Na verdade, o grupo dominante não domina por ser mais virtuoso ou racional – com efeito, a profundidade de sua crueldade é ilimitada – mas justamente por conta de sua dominância pode propagar a ideia de ser mais virtuoso, racional ou civilizado. “A “missão civilizatória” colonial”, diz María Lugones, “era a máscara eufemística para o acesso brutal aos corpos através da exploração inimaginável, violação sexual, controle reprodutivo, e terror sistemático.”

A dependência fundamental do opressor em relação ao oprimido está mascarada em todas as ideologias de dominação social. Ainda que a própria existência do colonialista, capitalista, supremacista branco e patriarca resida na exploração contínua dos outros, eles propagam a ideia de um mundo invertido onde estão livres de todas as dependências. Esta é a camera obscura da ideologia que Karl Marx discute em A Ideologia Alemã (1845-46). A supostamente natural falta de autonomia dos grupos subordinados é, dizem, a razão da hierarquia social. Trabalhadores dependem dos capitalistas para empregá-los e pagá-los, mulheres precisam dos homens para bancá-las e protegê-las, pessoas não-brancas necessitam de brancos para controlar e decidir por elas, e assim adiante.

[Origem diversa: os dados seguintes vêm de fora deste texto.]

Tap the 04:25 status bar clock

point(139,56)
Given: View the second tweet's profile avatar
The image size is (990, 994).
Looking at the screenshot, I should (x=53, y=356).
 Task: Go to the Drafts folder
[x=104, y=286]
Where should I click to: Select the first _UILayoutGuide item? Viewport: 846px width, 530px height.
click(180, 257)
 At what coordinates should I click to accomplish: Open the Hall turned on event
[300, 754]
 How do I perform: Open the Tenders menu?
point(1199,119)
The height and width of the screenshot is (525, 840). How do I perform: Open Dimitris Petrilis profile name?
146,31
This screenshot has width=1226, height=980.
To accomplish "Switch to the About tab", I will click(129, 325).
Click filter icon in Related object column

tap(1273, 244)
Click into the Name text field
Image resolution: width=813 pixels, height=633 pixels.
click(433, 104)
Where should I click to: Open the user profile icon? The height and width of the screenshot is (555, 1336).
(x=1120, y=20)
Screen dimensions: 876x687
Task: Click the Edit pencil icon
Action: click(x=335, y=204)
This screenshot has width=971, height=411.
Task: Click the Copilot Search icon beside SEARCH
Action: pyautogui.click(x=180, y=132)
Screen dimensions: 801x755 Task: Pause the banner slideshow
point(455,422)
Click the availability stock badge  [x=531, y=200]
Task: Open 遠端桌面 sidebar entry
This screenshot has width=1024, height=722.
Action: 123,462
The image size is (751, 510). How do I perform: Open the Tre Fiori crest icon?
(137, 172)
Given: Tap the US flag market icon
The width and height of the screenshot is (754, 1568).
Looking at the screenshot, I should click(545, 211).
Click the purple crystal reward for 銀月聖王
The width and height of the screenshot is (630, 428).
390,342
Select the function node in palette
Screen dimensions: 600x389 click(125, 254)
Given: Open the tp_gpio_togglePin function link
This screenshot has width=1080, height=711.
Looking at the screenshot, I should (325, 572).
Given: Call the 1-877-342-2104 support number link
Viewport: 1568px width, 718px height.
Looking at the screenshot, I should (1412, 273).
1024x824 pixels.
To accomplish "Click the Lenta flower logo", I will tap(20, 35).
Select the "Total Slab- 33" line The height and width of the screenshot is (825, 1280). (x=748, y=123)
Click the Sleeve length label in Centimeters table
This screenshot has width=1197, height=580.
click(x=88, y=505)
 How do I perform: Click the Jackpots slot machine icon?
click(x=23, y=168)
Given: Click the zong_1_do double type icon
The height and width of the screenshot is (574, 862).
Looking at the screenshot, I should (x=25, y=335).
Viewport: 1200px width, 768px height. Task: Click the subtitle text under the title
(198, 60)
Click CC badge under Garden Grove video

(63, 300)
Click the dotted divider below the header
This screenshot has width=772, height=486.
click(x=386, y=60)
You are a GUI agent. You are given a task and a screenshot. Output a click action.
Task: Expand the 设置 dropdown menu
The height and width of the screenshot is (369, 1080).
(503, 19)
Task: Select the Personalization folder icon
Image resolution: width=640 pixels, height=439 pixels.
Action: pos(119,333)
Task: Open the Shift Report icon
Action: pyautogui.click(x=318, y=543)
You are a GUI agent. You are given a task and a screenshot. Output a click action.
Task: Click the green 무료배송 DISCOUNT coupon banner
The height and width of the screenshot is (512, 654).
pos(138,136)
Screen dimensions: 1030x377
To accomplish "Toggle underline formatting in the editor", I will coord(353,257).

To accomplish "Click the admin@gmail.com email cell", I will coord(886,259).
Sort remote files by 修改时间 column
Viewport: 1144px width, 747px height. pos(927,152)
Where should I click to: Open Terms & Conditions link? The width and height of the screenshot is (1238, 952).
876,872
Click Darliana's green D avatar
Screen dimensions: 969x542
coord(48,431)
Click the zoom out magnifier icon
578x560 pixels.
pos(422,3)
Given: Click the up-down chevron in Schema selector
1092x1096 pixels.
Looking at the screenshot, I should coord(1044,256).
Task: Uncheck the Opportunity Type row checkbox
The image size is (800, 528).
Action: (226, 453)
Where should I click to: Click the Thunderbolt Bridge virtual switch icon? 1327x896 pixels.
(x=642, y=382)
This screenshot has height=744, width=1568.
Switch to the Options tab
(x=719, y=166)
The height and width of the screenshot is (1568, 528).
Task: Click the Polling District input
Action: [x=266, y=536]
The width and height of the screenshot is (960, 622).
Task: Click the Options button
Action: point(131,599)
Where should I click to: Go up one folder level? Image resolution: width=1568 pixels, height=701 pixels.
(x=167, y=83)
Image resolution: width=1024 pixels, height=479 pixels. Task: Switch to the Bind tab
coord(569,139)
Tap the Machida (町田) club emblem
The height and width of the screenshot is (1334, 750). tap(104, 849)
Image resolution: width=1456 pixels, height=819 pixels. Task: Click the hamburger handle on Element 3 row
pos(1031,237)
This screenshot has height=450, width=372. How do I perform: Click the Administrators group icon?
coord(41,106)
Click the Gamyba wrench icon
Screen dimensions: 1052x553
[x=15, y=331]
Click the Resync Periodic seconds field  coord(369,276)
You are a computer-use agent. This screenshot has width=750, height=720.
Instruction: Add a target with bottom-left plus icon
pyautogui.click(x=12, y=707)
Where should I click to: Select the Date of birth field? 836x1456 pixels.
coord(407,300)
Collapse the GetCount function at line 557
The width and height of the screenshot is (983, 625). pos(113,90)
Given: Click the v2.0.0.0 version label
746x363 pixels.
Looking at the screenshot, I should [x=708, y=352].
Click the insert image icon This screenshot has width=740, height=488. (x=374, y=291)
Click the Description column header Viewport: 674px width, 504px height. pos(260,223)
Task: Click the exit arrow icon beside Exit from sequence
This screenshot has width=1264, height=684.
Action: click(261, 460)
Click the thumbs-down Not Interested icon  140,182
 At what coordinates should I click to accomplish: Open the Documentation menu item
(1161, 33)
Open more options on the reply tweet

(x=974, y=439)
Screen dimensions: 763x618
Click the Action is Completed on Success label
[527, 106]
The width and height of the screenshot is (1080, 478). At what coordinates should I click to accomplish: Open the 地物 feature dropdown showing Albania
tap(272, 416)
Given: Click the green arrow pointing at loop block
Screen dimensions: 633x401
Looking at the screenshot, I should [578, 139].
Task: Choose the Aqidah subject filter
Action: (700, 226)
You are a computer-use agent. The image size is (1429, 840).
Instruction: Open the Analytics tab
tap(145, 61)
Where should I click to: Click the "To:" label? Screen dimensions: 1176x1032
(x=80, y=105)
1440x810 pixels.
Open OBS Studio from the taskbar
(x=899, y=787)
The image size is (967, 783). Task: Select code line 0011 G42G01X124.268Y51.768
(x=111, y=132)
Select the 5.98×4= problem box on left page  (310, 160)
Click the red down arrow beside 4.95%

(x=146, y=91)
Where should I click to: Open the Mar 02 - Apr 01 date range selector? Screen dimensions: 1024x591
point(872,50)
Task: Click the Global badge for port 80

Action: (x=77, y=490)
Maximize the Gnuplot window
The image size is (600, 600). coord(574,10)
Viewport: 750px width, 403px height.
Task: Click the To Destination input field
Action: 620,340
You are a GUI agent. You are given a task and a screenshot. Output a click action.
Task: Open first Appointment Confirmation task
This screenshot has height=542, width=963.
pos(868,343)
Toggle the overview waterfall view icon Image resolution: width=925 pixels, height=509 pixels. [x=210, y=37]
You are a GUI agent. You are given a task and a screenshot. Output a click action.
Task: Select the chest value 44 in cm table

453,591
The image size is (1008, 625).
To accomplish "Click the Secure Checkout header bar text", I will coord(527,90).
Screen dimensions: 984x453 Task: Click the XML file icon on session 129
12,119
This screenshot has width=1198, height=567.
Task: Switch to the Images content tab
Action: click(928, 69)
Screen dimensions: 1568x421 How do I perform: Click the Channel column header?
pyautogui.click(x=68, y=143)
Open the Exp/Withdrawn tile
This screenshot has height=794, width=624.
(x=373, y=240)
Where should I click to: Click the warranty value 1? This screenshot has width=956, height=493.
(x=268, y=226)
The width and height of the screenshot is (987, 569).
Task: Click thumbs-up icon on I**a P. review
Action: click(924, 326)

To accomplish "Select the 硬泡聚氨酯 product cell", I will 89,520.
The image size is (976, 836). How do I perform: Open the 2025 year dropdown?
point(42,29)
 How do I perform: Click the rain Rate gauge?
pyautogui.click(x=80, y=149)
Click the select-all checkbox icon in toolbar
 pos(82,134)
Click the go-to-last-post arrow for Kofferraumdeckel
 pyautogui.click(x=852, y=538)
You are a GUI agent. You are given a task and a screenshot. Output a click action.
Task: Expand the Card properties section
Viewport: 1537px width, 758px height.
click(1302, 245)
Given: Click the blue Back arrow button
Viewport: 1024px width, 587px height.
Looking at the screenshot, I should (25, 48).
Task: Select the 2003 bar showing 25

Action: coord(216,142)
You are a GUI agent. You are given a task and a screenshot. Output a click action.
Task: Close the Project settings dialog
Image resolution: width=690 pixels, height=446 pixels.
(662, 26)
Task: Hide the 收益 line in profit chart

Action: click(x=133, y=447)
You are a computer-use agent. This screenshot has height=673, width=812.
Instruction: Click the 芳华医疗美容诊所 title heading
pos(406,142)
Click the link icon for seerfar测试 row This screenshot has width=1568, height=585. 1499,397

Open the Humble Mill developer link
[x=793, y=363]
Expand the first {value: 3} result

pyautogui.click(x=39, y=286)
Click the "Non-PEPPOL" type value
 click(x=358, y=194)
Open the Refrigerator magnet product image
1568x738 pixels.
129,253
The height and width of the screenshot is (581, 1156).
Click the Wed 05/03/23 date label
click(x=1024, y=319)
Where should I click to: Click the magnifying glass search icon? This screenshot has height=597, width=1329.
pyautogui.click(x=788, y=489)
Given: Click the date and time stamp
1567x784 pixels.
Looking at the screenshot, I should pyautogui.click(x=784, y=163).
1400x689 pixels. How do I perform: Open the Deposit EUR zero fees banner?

A resistência à dominação denuncia a farsa deste mundo invertido, desestabilizando as operações práticas da hierarquia e subvertendo seus mitos, como o da soberania masculina, superioridade branca, heterossexualidade compulsória, e a invenção capitalista do valor. A violência e as várias formas de coerção sustentam estes mitos, mas tal violência seria ineficaz se tais grupos não fossem socialmente, politicamente e legalmente estruturados para serem vulneráveis a ela.